Problem description => Filter the entries for lines with the word "computer".

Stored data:
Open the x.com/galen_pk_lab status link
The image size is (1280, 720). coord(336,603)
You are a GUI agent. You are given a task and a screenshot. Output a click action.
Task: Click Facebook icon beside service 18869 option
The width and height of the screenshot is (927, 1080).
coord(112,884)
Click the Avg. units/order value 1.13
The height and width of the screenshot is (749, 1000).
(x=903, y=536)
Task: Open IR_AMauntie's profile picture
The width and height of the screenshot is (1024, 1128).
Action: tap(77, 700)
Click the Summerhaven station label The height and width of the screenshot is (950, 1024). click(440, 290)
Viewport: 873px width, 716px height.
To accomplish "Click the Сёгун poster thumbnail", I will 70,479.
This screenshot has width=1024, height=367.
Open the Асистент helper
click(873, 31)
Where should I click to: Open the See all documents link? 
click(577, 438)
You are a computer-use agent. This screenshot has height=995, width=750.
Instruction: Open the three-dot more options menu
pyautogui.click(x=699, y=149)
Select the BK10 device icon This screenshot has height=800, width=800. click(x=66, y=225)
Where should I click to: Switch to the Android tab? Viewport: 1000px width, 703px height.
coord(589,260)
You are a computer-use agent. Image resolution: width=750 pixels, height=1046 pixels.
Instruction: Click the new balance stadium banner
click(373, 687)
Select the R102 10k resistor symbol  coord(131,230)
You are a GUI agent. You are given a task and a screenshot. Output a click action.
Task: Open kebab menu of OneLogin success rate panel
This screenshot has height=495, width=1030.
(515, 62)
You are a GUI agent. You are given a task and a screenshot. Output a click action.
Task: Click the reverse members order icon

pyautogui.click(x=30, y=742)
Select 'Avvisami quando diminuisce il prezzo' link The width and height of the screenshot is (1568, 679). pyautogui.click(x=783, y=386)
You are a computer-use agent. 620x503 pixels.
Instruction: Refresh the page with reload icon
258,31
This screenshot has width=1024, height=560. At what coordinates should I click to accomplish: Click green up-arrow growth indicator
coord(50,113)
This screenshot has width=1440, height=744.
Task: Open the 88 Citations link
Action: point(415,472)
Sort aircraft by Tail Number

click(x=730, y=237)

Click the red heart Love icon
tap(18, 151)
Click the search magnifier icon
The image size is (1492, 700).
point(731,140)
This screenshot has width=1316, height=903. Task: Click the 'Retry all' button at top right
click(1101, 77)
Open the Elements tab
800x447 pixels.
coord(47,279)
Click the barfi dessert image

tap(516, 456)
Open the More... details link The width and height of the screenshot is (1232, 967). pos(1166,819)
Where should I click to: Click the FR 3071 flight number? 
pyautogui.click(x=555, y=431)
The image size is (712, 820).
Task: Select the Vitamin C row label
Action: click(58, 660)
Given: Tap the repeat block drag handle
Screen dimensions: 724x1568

The answer =>
You are a computer-use agent. This screenshot has height=995, width=750.
You are a computer-use agent. Image resolution: width=750 pixels, height=1046 pixels.
You are a computer-use agent. 620x503 pixels.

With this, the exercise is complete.